Project Summary

One of the most challenging questions in environmental biology is how human-accelerated changes in multiple environmental variables influence natural communities and ecosystems. One of the more pervasive of these changes is the increase in ultraviolet radiation (UV) related to stratospheric ozone depletion. In aquatic ecosystems, changes in chromophoric (color-absorbing) dissolved organic matter (CDOM) related to changes in climate, land use, and hydrology, are of key importance in regulating changes in the exposureof aquatic organisms to UV. Complex environmental gradients in temperature and UV combine with concerns about future trends toward increasing regional and global UV and temperature to argue for the need to understand the interactive effects of temperature and UV in natural ecosystems. The fact that DNA is the primary target for UV damage argues for the need for studies of UV effects to be integrated across levels of biological organization from the molecular to the ecosystem level.

The UV-lakes project examined the regulation of UV impacts on pelagic food webs with an integrated study of two opposing, but interrelated hypotheses - regulation of UV impacts at the molecular level (photoprotection vs DNA repair) versus regulation at the ecosystem level (CDOM-mediated attenuation of UV and associated indirect effects). It is argued that climate change regulates UV damage at both the molecular level (by altering temperature), and at the ecosystem level (by altering CDOM). More specifically it is hypothesized that environments with high UV and low temperature (high UV:T ratio) favor more autotrophic, phytoplankton-based food webs while environments with low UV:T ratios will favor more microbial, bacteria-based food webs with consequently different zooplankton grazers.

The study integrates a carefully focused set of analytical and experimental approaches and applies them across a wide range of pelagic organisms. During the first two years the project investigators looked at UV damage and the effectiveness of different molecular mechanisms of UV defense in phytoplankton, bacteria, protozoa, zooplankton, and fish at a range of temperatures. The wavelength-dependence of these responses and the indirect effects of UV photolysis of CDOM on pelagic food webs also was investigated. A novel phototron apparatus and protocol were used to estimate temperature-dependent changes in UV tolerance and its components: photorepair, dark repair, and photoprotection. The effects of temperature on UV impacts on primary productivity and bacterial productivity were examined, with particular attention to the importance of nutrient limitation and acclimation.

..............................

USING THE INFORMATION:
- 1) According to the UV project summary, why should studies of UV effects span biological organization from the molecular to the ecosystem level? Answer in one to three sentences.
- 2) In the UV project summary, condense the paragraph beginning "The UV-lakes project examined" into a short bulleted list that keeps its main facts.
- 3) Continue the project summary on UV and temperature in lake food webs from its final sentence onward.
The rows that come after this point have no connection to the project summary.

..............................

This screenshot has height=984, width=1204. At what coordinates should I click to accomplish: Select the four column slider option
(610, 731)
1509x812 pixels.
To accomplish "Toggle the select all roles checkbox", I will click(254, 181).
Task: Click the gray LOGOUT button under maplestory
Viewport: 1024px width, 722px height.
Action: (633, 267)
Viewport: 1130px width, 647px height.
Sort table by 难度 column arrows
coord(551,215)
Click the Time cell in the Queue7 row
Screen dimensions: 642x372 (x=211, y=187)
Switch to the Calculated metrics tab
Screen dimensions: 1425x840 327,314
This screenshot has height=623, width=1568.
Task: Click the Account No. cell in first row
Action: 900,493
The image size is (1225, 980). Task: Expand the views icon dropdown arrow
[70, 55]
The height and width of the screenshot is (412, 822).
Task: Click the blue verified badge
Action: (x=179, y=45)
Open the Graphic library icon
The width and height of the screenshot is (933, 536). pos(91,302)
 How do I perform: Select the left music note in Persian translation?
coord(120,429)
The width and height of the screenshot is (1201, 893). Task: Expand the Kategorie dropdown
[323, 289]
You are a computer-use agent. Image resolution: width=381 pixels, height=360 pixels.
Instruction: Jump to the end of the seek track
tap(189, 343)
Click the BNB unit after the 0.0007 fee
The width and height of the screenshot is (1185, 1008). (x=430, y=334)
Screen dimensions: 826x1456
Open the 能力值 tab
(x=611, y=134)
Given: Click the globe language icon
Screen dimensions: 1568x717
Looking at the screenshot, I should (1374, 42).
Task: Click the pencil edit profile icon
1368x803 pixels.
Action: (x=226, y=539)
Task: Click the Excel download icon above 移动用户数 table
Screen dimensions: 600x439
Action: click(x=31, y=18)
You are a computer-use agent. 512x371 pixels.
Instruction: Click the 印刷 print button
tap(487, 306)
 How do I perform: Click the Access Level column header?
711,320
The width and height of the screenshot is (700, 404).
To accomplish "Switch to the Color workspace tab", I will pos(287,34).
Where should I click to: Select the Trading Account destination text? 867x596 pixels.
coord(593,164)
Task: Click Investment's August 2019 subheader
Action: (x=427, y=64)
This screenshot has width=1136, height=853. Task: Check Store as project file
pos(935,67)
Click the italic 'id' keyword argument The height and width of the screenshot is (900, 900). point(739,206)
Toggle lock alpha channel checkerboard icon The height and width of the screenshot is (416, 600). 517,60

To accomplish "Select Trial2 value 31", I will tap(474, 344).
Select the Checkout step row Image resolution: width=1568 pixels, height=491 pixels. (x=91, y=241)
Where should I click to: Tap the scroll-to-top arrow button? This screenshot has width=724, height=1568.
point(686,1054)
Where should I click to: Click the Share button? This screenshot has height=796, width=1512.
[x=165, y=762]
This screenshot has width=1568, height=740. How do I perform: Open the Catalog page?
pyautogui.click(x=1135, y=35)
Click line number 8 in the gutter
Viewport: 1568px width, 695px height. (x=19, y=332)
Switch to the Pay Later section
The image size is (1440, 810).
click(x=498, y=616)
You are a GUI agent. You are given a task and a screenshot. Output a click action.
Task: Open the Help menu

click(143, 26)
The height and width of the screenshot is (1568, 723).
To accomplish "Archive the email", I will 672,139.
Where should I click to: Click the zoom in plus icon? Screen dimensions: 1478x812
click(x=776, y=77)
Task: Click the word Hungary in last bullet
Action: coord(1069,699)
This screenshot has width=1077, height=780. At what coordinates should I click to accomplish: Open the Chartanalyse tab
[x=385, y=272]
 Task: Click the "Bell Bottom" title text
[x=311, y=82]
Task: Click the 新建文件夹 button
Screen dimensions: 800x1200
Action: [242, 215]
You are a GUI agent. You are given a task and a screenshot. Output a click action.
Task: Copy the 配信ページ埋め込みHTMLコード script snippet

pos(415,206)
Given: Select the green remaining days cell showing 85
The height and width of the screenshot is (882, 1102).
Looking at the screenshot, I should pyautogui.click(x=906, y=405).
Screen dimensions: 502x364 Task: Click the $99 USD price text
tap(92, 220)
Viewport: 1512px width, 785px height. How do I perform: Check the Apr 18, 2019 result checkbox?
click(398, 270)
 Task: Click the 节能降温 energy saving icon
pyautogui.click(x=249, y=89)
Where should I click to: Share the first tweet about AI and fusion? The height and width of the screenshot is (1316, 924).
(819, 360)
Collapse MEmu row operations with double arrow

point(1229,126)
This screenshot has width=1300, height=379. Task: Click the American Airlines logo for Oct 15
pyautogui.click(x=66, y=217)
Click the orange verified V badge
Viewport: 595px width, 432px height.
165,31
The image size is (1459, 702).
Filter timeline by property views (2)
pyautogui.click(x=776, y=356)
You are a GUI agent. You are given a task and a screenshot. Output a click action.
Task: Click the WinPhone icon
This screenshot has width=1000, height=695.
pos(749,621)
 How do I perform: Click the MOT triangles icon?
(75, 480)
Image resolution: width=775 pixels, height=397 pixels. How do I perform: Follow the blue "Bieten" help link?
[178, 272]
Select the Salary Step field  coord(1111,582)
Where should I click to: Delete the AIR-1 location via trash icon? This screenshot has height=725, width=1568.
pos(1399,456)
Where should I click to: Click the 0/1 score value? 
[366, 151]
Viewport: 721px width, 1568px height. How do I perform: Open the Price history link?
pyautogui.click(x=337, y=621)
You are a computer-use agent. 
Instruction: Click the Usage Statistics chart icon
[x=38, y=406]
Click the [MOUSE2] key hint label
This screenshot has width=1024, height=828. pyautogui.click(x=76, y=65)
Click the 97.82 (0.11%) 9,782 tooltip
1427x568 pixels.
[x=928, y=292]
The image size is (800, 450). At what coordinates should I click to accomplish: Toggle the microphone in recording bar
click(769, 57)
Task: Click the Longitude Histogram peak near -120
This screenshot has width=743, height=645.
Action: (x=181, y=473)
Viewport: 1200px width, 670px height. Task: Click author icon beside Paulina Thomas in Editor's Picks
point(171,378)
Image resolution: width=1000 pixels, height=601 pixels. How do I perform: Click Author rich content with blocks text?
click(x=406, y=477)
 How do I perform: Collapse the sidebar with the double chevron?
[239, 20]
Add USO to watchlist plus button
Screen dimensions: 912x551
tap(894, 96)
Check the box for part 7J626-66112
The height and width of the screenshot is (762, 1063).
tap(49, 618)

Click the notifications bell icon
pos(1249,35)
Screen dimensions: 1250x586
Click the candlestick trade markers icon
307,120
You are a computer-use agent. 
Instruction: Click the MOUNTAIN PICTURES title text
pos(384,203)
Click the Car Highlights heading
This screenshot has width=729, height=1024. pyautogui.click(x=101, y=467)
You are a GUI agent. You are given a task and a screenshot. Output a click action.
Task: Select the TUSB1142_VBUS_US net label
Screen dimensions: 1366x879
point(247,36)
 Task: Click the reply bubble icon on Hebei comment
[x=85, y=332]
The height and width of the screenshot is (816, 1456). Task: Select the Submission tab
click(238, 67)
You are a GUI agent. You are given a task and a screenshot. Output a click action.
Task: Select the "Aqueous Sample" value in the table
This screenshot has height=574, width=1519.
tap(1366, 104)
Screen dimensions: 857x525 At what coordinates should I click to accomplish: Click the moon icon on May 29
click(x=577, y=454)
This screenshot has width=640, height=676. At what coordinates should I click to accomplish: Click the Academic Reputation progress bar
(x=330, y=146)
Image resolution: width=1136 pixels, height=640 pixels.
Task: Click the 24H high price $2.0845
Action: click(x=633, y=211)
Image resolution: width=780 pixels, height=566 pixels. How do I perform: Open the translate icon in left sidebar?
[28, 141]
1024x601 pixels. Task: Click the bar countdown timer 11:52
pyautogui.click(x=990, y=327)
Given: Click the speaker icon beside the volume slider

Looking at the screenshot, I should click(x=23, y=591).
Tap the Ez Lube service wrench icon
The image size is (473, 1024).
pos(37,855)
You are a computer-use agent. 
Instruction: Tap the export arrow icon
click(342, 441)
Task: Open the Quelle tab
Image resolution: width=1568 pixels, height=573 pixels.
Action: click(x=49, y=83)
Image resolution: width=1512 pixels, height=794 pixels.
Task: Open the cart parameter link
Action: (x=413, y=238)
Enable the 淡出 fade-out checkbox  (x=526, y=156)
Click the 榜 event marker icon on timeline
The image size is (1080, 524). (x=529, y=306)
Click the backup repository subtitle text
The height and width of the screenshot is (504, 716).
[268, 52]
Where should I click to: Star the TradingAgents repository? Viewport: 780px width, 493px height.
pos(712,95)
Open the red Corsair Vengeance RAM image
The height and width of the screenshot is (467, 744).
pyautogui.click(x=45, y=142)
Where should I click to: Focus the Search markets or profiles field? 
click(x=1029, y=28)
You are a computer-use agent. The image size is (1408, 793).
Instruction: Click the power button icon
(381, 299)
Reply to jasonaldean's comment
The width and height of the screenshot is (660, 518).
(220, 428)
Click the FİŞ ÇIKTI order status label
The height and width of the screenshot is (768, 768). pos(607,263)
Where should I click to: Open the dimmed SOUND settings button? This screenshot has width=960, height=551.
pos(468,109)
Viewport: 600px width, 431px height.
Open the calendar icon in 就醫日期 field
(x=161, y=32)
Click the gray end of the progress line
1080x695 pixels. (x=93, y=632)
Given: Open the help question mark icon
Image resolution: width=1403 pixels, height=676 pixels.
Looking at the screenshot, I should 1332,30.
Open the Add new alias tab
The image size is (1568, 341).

..............................

RESULTS FOR EACH TASK:
- 1) The summary says such integration is needed because DNA is the primary target for UV damage. That damage starts at the molecular level, so UV effects have to be traced from that level up to the whole ecosystem.

- 2)
- The UV-lakes project studied how UV impacts on pelagic food webs are regulated.
- It tested two opposing but interrelated hypotheses. The first is regulation at the molecular level, through photoprotection versus DNA repair. The second is regulation at the ecosystem level, through CDOM-mediated attenuation of UV and its indirect effects.
- Climate change is argued to regulate UV damage at both levels: molecularly by altering temperature, and at the ecosystem level by altering CDOM.
- High UV with low temperature (a high UV:T ratio) is hypothesized to favor more autotrophic, phytoplankton-based food webs.
- Low UV:T ratios are hypothesized to favor more microbial, bacteria-based food webs, with different zooplankton grazers as a result.

- 3)
A series of in situ mesocosm experiments, combined with direct-effect bioassays like those in years 1 and 2, examined mechanisms that underlie community and ecosystem level responses. The mesocosms and associated bioassays were designed to test whether the strong effects often observed in past small-scale bag and bottle experiments actually translate to meaningful changes at the community and ecosystem level in the surface mixed layer of lakes. Molecular photoproducts were used to directly quantify molecular-level DNA damage and repair in the experiments as well as in nature during the project period. The research focused on four low elevation lakes in Pennsylvania and in high elevation lakes in the Beartooth Mountains of Wyoming where very high UV:T ratios are observed. CDOM from these systems was exposed to UV to characterize the biolability and changing optical signatures of the CDOM (spectral slope, DOC-specific absorbance). By applying a diverse set of experimental and analytical tools to multiple trophic levels within the same study, the research goal is to advance our understanding of how pelagic communities are likely to respond to future changes in UV related to climate change and ozone depletion.

The broader impacts of the research include the close integration of students to provide them with a diverse range of quantitative skills, and simultaneously introduce them to some of the complex issues that environmental biologists face in this period of human-accelerated environmental change. The UV-lakes project directly interfaced with the Lacawac Sanctuary Foundation, a regional non-profit dedicated to preservation, education, and research, and contributed to field station infrastructure by providing an active summer internship program and associated research and educational programs to interface with the foundation's public programs. The project also helped build bridges between major scientific labs that have traditionally used diverse approaches to studying environmental UV effects, including careful inter-comparisons among techniques across a wide variety of taxa. The results of the research were disseminated through a pre-planned set of workshops and symposia that inviteed input from other lead scientists in the field as well as a variety of peer-reviewed publications. The potential benefit to society is an increased understanding of the interaction of multiple stressors on freshwater ecosystems that provide us with water, one of our most valuable resources.